What lines of the data hold the string "computer"? Pull each one out.

##############################

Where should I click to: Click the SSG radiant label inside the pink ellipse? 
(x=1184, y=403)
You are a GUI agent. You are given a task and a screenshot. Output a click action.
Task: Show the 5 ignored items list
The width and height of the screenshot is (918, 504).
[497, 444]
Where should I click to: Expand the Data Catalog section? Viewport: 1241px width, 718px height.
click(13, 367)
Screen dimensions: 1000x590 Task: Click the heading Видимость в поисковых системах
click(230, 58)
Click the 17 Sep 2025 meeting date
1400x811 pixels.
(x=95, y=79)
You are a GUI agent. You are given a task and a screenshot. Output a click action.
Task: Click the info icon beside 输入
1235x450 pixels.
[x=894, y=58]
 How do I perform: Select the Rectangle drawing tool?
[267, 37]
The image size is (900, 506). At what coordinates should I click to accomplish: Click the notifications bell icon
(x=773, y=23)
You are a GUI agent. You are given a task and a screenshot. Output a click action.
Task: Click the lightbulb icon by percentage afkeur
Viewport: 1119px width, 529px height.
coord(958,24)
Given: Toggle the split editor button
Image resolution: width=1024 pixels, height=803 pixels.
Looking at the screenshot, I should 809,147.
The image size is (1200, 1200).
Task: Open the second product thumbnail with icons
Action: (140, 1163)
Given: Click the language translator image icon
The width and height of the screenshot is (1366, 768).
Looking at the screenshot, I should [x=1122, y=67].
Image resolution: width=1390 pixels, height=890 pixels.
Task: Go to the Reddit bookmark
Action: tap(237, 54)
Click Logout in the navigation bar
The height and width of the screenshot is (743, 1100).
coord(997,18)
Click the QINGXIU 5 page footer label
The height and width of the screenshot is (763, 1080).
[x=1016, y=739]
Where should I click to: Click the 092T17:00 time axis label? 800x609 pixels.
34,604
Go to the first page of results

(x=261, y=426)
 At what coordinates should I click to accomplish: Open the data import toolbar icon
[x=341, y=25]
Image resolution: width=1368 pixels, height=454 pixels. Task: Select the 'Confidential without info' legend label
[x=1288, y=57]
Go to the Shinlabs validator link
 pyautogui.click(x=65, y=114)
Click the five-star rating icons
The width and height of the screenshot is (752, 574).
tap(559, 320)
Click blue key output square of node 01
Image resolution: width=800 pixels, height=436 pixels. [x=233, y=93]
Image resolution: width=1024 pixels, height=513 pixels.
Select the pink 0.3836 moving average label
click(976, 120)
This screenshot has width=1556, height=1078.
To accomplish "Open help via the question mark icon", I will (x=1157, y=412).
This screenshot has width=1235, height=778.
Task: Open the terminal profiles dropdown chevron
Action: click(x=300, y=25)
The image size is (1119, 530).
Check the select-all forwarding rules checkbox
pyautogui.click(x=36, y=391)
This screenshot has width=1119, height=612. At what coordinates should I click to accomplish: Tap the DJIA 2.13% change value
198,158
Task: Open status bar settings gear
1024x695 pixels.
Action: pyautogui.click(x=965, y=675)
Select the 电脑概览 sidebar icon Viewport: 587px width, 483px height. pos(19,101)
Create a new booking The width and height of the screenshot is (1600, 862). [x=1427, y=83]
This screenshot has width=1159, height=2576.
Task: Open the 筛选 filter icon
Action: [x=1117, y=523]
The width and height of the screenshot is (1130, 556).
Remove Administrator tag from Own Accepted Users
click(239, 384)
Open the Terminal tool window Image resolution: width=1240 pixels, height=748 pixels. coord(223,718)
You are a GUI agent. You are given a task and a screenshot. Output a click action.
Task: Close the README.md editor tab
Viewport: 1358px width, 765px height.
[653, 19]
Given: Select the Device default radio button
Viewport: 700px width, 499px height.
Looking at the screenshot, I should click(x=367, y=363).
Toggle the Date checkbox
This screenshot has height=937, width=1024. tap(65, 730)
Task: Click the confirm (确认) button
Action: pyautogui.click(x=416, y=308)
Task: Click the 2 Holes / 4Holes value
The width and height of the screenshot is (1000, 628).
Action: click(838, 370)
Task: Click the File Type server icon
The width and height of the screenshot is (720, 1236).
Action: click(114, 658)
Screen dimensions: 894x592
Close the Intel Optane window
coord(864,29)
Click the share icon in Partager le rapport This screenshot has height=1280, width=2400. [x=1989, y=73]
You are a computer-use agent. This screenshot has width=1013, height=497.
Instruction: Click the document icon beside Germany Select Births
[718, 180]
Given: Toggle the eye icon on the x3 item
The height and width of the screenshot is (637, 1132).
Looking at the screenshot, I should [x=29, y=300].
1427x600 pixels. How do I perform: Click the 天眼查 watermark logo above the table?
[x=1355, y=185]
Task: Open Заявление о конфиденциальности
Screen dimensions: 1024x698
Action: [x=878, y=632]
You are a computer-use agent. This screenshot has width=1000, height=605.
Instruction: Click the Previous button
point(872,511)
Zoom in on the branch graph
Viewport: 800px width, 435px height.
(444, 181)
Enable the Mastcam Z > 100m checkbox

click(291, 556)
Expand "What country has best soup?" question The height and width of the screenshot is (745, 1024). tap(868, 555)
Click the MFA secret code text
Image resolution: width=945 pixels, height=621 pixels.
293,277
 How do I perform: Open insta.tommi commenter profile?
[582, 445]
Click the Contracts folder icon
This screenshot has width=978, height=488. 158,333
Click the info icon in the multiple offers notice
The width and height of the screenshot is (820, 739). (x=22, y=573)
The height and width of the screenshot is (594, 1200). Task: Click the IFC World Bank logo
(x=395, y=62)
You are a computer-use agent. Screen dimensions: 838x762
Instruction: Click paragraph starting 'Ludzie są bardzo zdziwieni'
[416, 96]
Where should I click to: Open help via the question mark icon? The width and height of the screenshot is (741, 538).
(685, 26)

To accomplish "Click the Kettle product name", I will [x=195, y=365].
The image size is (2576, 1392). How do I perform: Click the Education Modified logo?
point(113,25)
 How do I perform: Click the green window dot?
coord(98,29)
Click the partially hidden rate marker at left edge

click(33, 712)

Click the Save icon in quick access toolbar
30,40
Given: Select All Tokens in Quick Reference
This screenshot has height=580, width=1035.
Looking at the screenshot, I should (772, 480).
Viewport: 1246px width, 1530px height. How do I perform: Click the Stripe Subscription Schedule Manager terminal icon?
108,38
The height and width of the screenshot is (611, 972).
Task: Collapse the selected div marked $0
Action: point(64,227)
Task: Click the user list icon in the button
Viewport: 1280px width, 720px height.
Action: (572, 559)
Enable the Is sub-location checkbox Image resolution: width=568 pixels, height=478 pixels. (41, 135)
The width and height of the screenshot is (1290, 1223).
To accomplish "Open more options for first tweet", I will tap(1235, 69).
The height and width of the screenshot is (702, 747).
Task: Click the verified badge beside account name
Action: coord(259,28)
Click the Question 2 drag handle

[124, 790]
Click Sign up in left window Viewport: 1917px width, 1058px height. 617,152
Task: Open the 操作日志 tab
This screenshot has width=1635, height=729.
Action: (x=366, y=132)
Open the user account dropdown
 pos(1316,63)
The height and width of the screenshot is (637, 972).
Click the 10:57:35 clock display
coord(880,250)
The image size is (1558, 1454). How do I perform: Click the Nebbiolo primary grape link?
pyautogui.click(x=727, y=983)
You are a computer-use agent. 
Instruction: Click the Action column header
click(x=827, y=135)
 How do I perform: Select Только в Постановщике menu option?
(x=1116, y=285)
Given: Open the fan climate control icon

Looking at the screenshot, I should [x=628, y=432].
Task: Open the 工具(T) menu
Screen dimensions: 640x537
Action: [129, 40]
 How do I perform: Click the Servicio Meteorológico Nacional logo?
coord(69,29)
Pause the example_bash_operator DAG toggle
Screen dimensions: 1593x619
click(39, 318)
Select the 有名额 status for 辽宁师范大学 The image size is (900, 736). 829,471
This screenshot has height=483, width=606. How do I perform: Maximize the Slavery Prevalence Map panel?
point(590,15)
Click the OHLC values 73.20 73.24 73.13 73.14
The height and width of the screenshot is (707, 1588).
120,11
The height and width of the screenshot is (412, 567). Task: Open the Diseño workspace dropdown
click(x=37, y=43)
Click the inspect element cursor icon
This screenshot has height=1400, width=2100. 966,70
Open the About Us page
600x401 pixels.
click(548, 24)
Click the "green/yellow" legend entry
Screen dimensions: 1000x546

##############################

## EXPECTED ANSWER
You are a computer-use agent. This screenshot has width=1013, height=497.
You are a computer-use agent. This screenshot has width=1000, height=605.
You are a computer-use agent. Screen dimensions: 838x762
You are a computer-use agent. 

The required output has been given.